Quark’s involvement with RNAi seems to date only back to 2004, when it licensed RNAi technology from the Silence Therapeutics unit Atugen. That collaboration pertained specifically to a gene called RTP-801 that appeared to play a major role in inflammation. The next year, the two companies expanded their agreement to cover RNAi drugs for five other undisclosed genes. Silence Therapeutics revealed that AKIi-5 was one of them in this press release:

SR Pharma expects to begin the clinical development of its proprietary AtuRNAi therapeutic molecules for systemic cancer indications in 2007. SR Pharma has sublicensed the AtuRNAi compound RTP-801i to Pfizer through its collaboration partner Quark Biotech Inc. for the treatment of Age-related Macular Degeneration (AMD) and a number of other indications. This compound entered the clinic in early 2007. In addition SR Pharma has licensed a further AtuRNAi compound, AKIi-5, to Quark Biotech Inc. This compound has been granted an IND for acute kidney injury and is expected to enter the clinic in 2007.

That’s just part of Quark’s interesting history. It has long worked with several Japanese pharmaceutical companies, which explains why its second and third-largest shareholders are two Japanese investment partnerships, the Trans-Science Global Bio-Technology Fund and Asuka DBJ Investment LPS. (Ellison’s Tako Ventures is the largest investor, with 42.3% of the company.)

Quark hopes to price up to 5.75 million shares between $12 and $14 apiece, which would make Tako’s 5.6 million shares worth as much as $78.4 million. Overall, the company could have a market capitalization of as much as $256 million following the offering.

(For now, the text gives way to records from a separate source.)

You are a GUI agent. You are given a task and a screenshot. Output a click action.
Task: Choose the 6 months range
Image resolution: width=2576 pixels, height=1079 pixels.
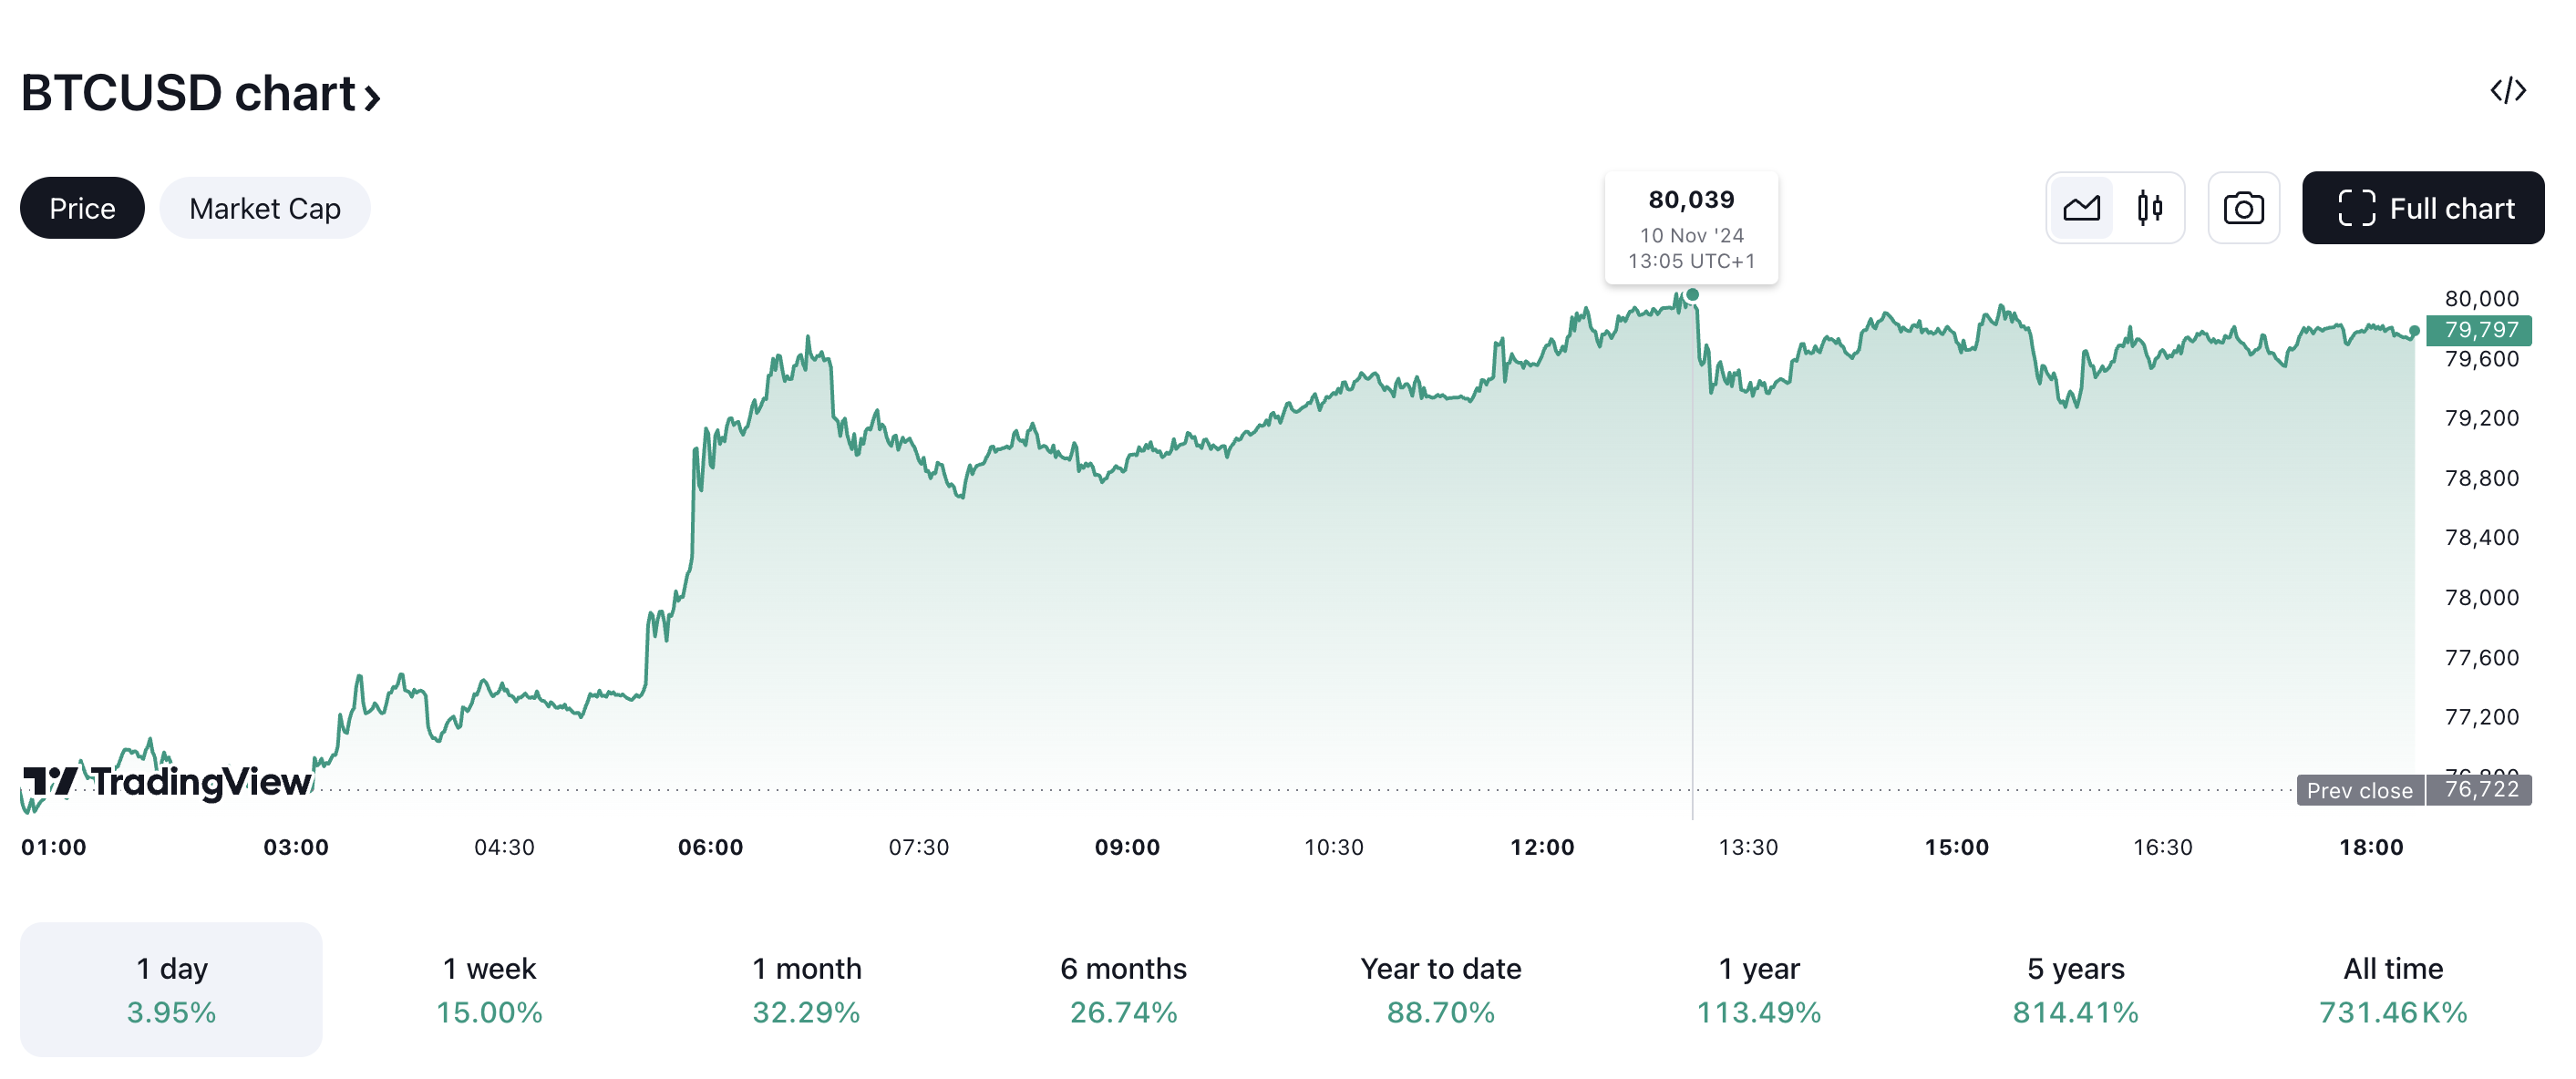pyautogui.click(x=1123, y=989)
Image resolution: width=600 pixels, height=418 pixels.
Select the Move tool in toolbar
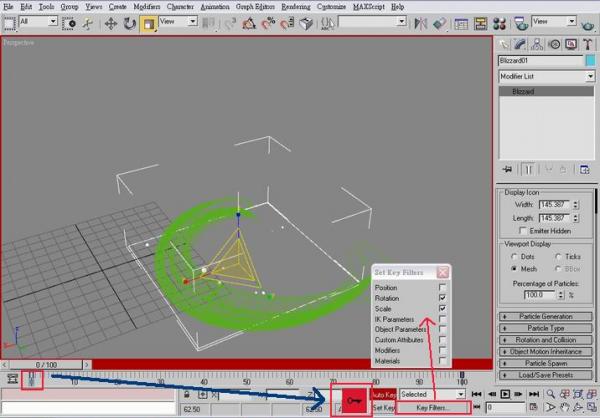[x=111, y=21]
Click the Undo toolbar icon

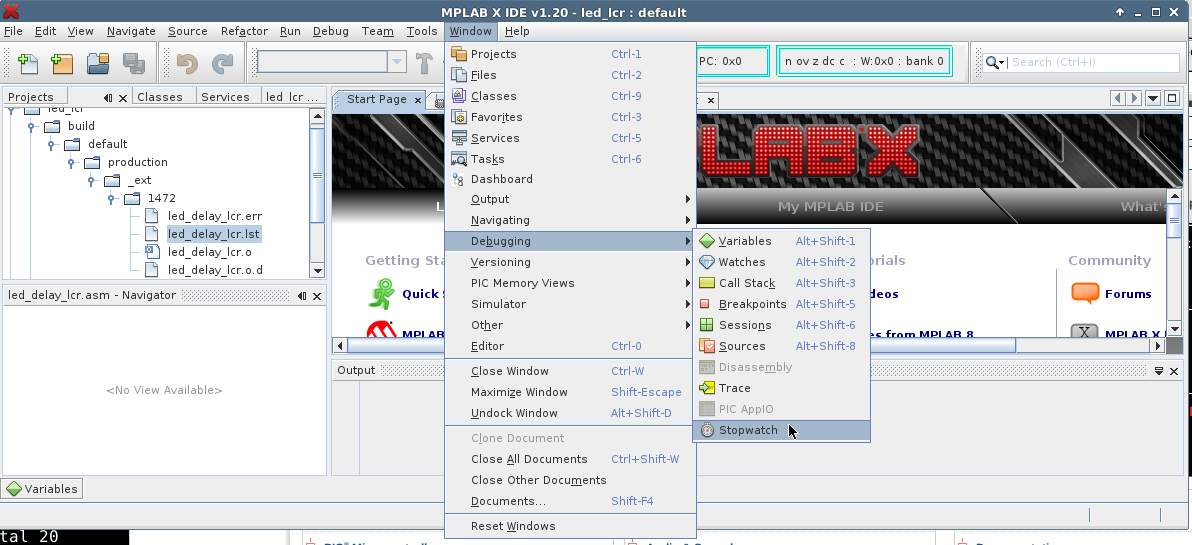click(x=187, y=63)

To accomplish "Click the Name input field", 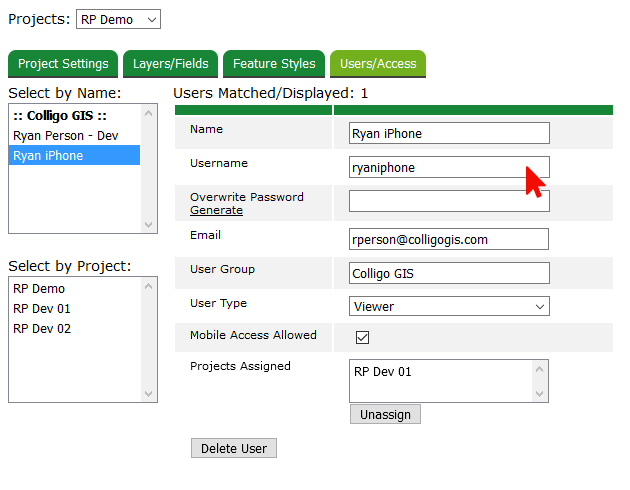I will [449, 133].

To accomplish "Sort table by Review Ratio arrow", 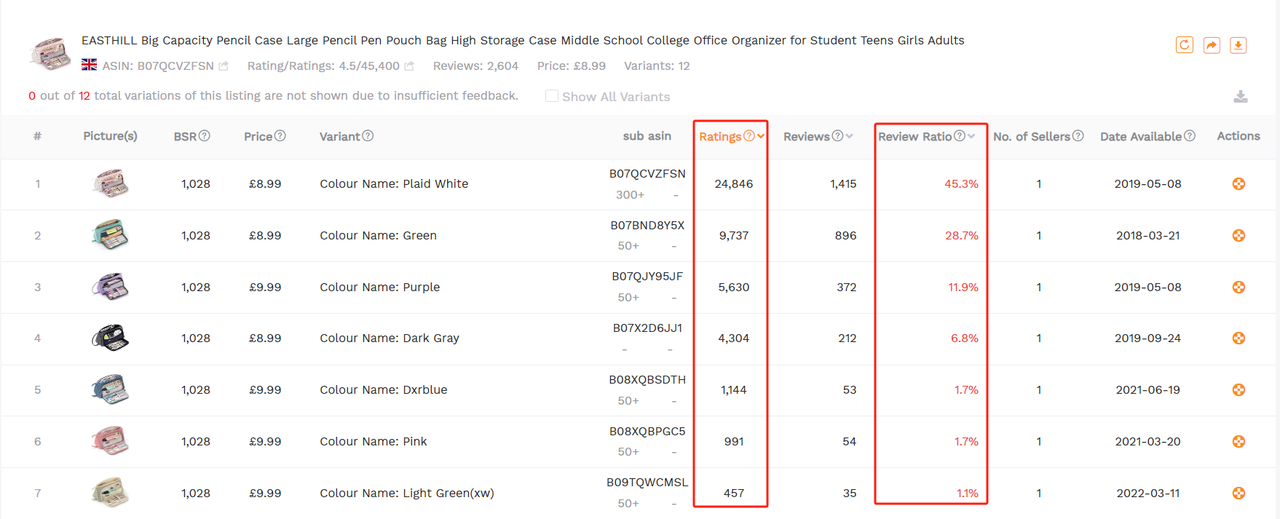I will (972, 137).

Biotech chameleons like Quark are fascinating because of the ease with with they shed their skin and morph into something new, often without ever looking back. Some, of course, do so for perfectly legitimate business reasons, while others seem most eager to catch new trends and to ride them as hard as they can.

It’s often hard to tell which is which, though, which is one reason I hope to occasionally spend some time looking at particular biotech chameleons to see how far their public image diverges from their actual history. After all, there’s nothing wrong with making a fresh start — at least so long as potential investors know exactly what they’re getting into.

UPDATE: Turns out Silence wasn’t such an authoritative source on the details of its partnership with Quark. I revisited the subject and laid out the company’s obfuscatory language and how it Quark’s actual role in developing its RNAi drugs in this post.